Une vague de frappes d’une ampleur inhabituelle en fin de journée dimanche soir.

Selon des sources locales et des médias libanais, des avions de chasse israéliens ont effectué quatorze frappes aériennes lourdes en trois vagues successives.
Dix frappes ont ciblé les hauteurs de Meidoun et Jbour, deux autres ont visé le Wadi Barghaz, tandis que deux bombardements ont touché la zone de Kassaret al-Arouch, située entre les hauteurs de Rihan et Louaizé.

Ces frappes ont provoqué de vastes incendies dans plusieurs zones montagneuses et boisées du sud du Liban. Les équipes de la Défense civile libanaise ont rencontré de grandes difficultés pour accéder aux zones touchées en raison du relief escarpé, des incendies nocturnes et de la persistance des risques liés aux bombardements. Les opérations d’extinction étaient toujours en cours plusieurs heures après les frappes.

Des médias libanais ont rapporté l’utilisation présumée de bombes pénétrantes de type GBU, également qualifiées de munitions sismiques, conçues pour détruire des infrastructures fortifiées et souterraines. Ces informations n’ont pas été officiellement confirmées par l’armée israélienne.

L’armée israélienne revendique des frappes ciblées contre le Hezbollah

Dans plusieurs déclarations successives, les porte-parole de l’armée israélienne ont indiqué que les frappes visaient des dépôts d’armes, des infrastructures militaires ainsi qu’un complexe militaire utilisé par l’unité d’élite Force Radwan du Hezbollah.
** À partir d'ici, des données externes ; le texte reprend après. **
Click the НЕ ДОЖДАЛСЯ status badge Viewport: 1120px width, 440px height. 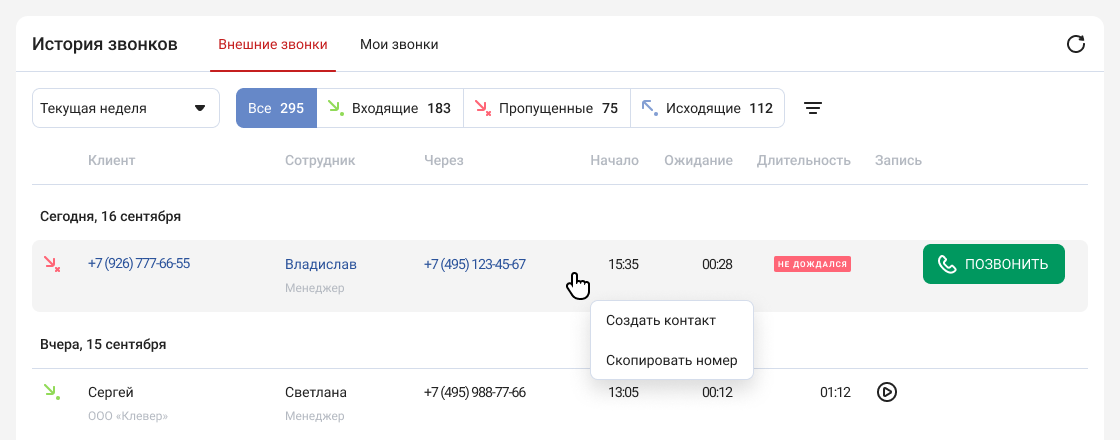tap(811, 265)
Selon l’armée israélienne, ces sites auraient été utilisés pour la reconstitution des capacités militaires du Hezbollah, notamment dans le cadre de préparatifs d’attaques contre les forces israéliennes et le territoire israélien.
L’armée israélienne affirme que les infrastructures visées faisaient partie d’un réseau militaire dissimulé, comprenant des entrepôts de moyens de combat et des installations opérationnelles, parfois implantées au sein ou à proximité de zones civiles.

L’armée israélienne considère que ces activités constituent une violation flagrante des arrangements sécuritaires existants entre Israël et le Liban et affirme qu’elle continuera à agir «aussi longtemps que nécessaire» pour éliminer toute menace à la sécurité d’Israël.

 

Annonce israélienne d’une opération ciblée

Dans une déclaration séparée, Captain Ella, porte-parole militaire israélien, a annoncé l’élimination d’un homme présenté comme un responsable de l’artillerie du Hezbollah dans le village d’Arzoun. Selon elle, l’homme aurait exercé une activité civile tout en occupant un rôle militaire opérationnel au sein du mouvement. 

Le Liban dépose une plainte à l’ONU 

Le Liban a officiellement adressé au Conseil de sécurité et au secrétaire général de l’ONU une plainte détaillant 2 036 violations israéliennes entre octobre et décembre 2025.

Le ministère des Affaires étrangères demande que le document soit diffusé à tous les États membres. La lettre souligne le non-respect par Israël de la résolution 1701 (2006) et de l’annonce de cessation des hostilités, et appelle le Conseil à contraindre Tel-Aviv à «retirer ses troupes et cesser ses agressions».

Le gouvernement libanais réaffirme son engagement à étendre le monopole de l’État sur les armes et à négocier avec Israël pour mettre fin à l’occupation, tout en respectant l’armistice de 1949 et l’initiative de paix arabe de 2002.